While there is not yet a vaccine for RSV, there are steps you can take to help prevent your baby from getting an RSV infection.
How can I help reduce my child's risk of getting an RSV infection or other respiratory problems?
- Frequent hand washing is very important. Additionally, teach your children to get in the habit of washing their hands too. Doing so may help prevent the spread of infection.
- Make sure that your child receives all of his or her vaccines.
- If possible, breast-feed your baby for the first 6 months after birth.
- Try to separate a child diagnosed with RSV from others in the home as much as possible.

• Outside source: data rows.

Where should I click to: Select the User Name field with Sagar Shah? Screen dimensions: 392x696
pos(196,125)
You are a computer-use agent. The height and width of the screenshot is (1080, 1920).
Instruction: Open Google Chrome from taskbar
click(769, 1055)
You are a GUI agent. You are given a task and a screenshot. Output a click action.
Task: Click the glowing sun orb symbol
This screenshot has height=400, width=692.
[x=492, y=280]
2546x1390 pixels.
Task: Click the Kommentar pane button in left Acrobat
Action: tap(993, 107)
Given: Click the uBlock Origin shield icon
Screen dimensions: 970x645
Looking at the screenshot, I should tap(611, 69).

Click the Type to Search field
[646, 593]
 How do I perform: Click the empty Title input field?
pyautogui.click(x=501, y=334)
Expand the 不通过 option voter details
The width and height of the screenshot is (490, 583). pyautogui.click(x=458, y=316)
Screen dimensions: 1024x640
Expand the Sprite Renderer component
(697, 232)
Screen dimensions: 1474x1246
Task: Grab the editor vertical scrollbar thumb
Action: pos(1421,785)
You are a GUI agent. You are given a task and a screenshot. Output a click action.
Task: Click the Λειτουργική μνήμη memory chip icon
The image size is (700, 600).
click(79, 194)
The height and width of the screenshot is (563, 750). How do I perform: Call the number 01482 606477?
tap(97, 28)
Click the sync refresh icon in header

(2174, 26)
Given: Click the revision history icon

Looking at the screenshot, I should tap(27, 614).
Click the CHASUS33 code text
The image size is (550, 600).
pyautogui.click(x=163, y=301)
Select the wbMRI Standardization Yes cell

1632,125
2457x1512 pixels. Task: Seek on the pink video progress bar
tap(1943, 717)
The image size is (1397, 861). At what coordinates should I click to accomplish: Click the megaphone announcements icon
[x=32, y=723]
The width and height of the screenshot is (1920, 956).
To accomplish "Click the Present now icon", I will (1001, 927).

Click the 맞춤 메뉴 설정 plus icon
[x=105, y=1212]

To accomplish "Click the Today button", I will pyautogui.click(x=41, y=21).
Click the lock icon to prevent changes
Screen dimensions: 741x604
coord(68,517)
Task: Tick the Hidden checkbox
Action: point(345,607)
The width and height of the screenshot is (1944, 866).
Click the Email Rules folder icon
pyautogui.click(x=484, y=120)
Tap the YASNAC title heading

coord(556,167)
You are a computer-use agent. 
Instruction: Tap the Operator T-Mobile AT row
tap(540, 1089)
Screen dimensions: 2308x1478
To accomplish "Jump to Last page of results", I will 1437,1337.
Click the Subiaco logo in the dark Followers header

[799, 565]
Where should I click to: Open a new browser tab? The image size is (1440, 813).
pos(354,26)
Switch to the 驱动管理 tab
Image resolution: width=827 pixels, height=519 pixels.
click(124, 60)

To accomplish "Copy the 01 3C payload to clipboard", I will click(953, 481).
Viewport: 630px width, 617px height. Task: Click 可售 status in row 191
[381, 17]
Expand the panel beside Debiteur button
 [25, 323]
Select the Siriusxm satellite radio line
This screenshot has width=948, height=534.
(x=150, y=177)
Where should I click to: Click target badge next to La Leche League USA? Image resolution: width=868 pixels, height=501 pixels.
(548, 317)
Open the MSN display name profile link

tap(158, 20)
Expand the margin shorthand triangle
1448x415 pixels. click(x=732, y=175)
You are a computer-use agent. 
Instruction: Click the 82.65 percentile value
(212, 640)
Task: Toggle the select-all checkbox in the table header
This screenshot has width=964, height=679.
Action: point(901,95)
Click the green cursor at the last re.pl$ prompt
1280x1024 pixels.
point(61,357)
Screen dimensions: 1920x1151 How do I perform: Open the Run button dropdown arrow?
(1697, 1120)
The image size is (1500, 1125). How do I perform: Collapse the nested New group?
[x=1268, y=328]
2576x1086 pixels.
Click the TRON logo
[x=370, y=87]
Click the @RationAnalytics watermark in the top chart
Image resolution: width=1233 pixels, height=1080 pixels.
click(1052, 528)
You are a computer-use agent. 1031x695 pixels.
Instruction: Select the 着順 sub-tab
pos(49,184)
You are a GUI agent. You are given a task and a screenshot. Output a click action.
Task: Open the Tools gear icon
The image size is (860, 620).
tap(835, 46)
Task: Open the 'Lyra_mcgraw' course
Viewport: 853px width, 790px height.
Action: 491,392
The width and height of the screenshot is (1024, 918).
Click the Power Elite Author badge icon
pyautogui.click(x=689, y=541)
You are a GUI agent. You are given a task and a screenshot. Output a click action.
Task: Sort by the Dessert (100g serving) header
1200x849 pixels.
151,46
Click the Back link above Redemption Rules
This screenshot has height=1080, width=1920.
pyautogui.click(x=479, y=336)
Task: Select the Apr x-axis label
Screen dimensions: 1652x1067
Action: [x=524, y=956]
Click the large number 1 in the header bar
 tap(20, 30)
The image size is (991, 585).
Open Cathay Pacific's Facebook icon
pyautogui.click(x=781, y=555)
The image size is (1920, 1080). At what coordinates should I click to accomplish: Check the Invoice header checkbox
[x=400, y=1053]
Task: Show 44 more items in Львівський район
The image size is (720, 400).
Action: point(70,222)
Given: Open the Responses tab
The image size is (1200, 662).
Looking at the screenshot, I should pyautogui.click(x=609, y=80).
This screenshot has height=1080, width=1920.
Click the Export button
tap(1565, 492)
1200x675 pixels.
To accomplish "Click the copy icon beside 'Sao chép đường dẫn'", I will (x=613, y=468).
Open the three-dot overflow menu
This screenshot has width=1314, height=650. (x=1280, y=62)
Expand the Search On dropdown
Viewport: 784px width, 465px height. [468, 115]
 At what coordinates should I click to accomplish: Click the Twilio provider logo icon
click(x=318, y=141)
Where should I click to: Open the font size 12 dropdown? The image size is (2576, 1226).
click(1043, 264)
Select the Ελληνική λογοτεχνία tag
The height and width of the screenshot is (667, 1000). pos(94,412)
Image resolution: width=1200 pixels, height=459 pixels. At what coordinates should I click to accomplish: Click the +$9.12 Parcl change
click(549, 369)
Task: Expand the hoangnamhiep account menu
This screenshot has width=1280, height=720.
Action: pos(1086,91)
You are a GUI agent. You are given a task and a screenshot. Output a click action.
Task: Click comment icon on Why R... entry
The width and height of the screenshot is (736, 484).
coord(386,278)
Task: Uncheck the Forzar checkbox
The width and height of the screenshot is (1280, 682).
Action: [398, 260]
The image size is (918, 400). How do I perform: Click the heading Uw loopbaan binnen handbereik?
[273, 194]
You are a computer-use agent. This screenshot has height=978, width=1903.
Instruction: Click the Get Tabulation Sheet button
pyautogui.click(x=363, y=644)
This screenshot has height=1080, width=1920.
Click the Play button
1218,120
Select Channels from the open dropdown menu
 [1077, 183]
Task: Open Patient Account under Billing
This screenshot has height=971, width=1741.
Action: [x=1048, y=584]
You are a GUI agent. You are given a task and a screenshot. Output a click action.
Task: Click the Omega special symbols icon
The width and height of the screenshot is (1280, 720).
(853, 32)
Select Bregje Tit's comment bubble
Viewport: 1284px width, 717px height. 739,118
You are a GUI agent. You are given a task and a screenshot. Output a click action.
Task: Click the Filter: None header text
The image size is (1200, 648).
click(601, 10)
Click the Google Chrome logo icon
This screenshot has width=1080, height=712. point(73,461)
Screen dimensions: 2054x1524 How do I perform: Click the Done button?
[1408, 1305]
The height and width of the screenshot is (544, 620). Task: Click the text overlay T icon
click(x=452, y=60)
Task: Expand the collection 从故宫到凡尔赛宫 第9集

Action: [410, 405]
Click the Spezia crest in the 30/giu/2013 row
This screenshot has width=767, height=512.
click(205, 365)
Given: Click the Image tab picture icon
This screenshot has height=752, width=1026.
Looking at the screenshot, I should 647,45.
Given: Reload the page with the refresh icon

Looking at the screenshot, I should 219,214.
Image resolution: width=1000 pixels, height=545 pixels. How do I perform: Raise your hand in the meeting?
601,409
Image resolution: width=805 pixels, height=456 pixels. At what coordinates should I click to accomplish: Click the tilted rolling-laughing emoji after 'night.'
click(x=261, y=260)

- Do not smoke anywhere near your child, whether in the house or car. Secondhand smoke irritates the mucous membranes in your child's nose, sinuses, and lungs, making him or her more susceptible to an infection.
- Wipe down surfaces (such as countertops, toys, door knobs, etc.) with soap and hot water.4
Limiting exposure to the virus during “cough and cold season” is also especially important for babies and children who are at risk for serious RSV infections. When possible, parents should help their child avoid:
- Sharing items such as cups, glasses, and utensils with others.
- People with upper respiratory infections, such as colds.
- Child-care centers, malls, movie theaters, and other congested places where many people are in an enclosed area.
- Visiting children who are in the hospital.
3Blue Shield of California, Respiratory Syncytial Virus Infection, (accessed 9/4/2008)
4Centers for Disease Control and Prevention. Respiratory Syncytial Virus web page, (accessed 9/4/2008)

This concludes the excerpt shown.